Tampa Bay Lightning forward Martin St. Louis. (Mike Carlson/AP)

You wish that you could come into my neighbourhood
Meaning my mental state
Still I’m 5 foot 8
— GURU, “DWYCK

Waking up the morning after a home-ice hat trick, white-hot Tampa Bay Lightning forward Martin St. Louis has a chance to become the NHL’s oldest winner of the Art Ross Trophy. With 58 points, St. Louis holds a two-point advantage over teammate Steven Stamkos and the injured Sidney Crosby, whose broken jaw has him stuck at 56 points and 36 games played. If St. Louis can hold his lead for two more games, he’ll snap a 50-year-old mark held by Gordie Howe, who was an infantile 34 in 1962-63, when he elbowed his way to the last of his six scoring titles.

But in a season in which 42-year-old marvel Teemu Selanne and 41-year-old “freak” Jaromir Jagr are set to influence the playoffs, it’s not St. Louis’ age (37) but another number that most impresses.

Five feet, eight inches.

It’s more than five inches shorter than the average height of an NHL player in 2013, and more than an inch shy of the average North American male’s stature.

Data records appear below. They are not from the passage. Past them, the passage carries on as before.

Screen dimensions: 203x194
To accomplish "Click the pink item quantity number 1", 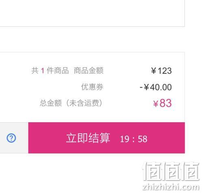I will coord(43,71).
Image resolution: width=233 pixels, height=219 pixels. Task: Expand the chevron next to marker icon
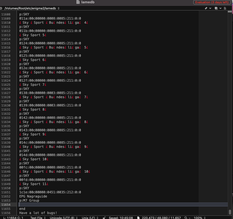pyautogui.click(x=210, y=9)
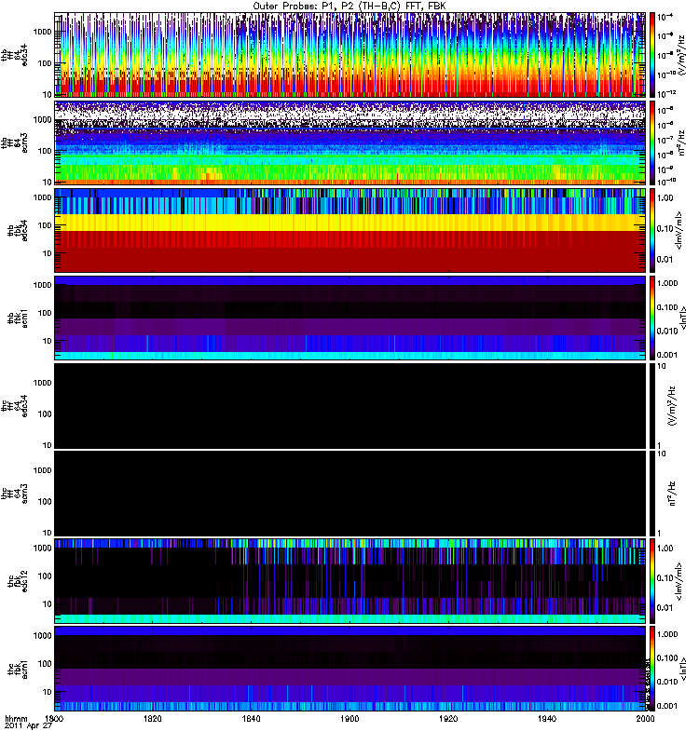The width and height of the screenshot is (699, 745).
Task: Click the 1940 time axis tick label
Action: [x=547, y=718]
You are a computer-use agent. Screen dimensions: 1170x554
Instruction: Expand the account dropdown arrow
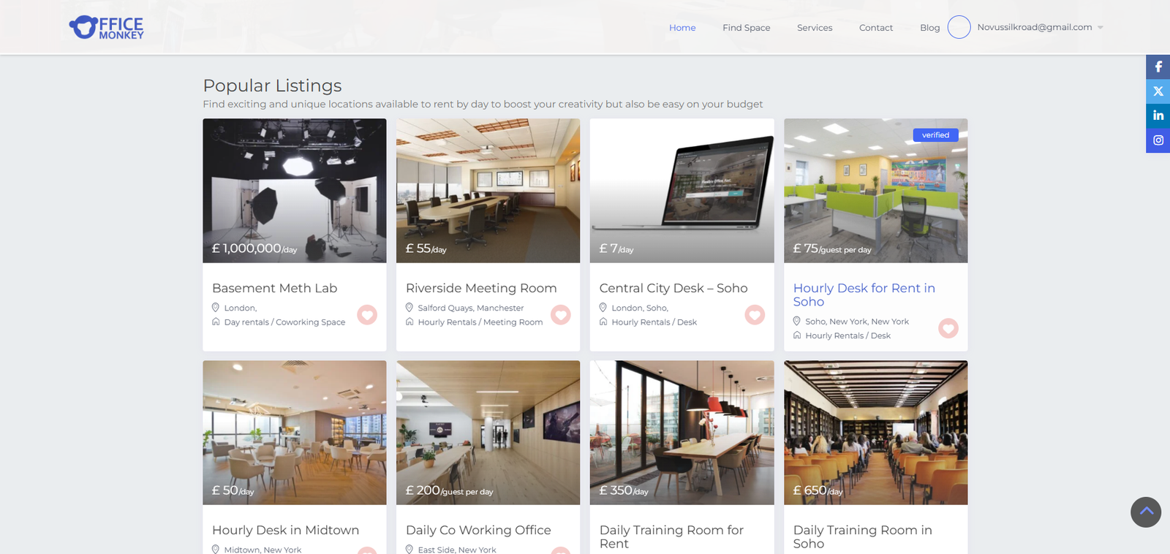tap(1101, 28)
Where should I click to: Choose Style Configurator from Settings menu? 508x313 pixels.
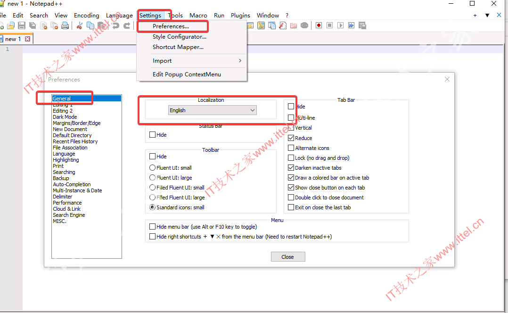pos(180,37)
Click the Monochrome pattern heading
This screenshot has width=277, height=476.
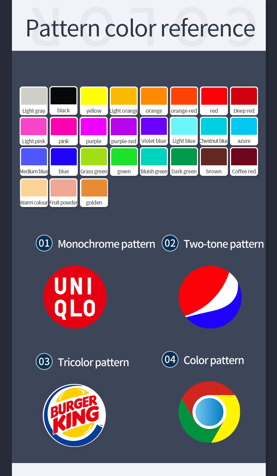(106, 244)

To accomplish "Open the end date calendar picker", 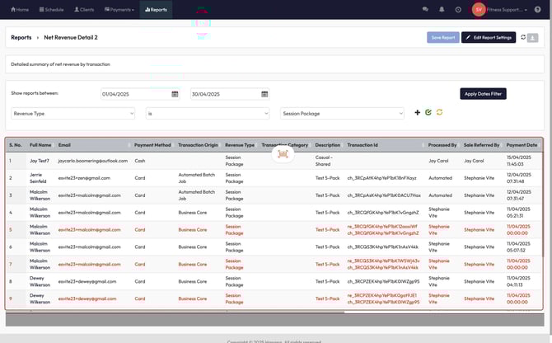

It’s also the vertical measurement of both St. Louis and retired 60-goal scorer Dennis Maruk.

“Did you watch last night?” Maruk says, lighting up at the mention of St. Louis. “Did you see how fast he skates and how good he is with the puck? That’s the key.”

Despite (or perhaps because of) his below-average size, the retired Maruk enjoyed a long NHL career, amassing 878 points in 888 games. The 57-year-old is a Washington Capitals fan first, but speaking with him at a shinny game to promote the Scotiabank Pro-Am, it’s apparent the forward is in St. Louis’s corner.

“You don’t have to be a giant out there. If you have pretty good hands, good movement and you’re a fast skater. There’s not a lot of hitting in the NHL right now, the way the rule changes are, so a smaller-statured player that has good offensive ability and can skate and is strong and can compete, he can make it. That’s St. Louis,” Maruk says. “He’s got an opportunity at 37 years old to win a Hart. He’s leading the league now. He probably wouldn’t be if Crosby was still playing — but that happens in the game of hockey, and he’s taken over.”

Before St. Louis’ time, the diminutive Maruk and his trademark Fu Manchu took over a Capitals squad in the early-’80s. Yet even though the Etobicoke, Ont., native scored a pre-Ovechkin 60 goals for the club and racked up a mind-boggling 136 points in 1981-82 (a franchise record Ovie hasn’t touched), Maruk never did experience the thrill of a final-weekend Art Ross race. (Alas, 1981-82 was the season Wayne Gretzky put up a mellow 212.)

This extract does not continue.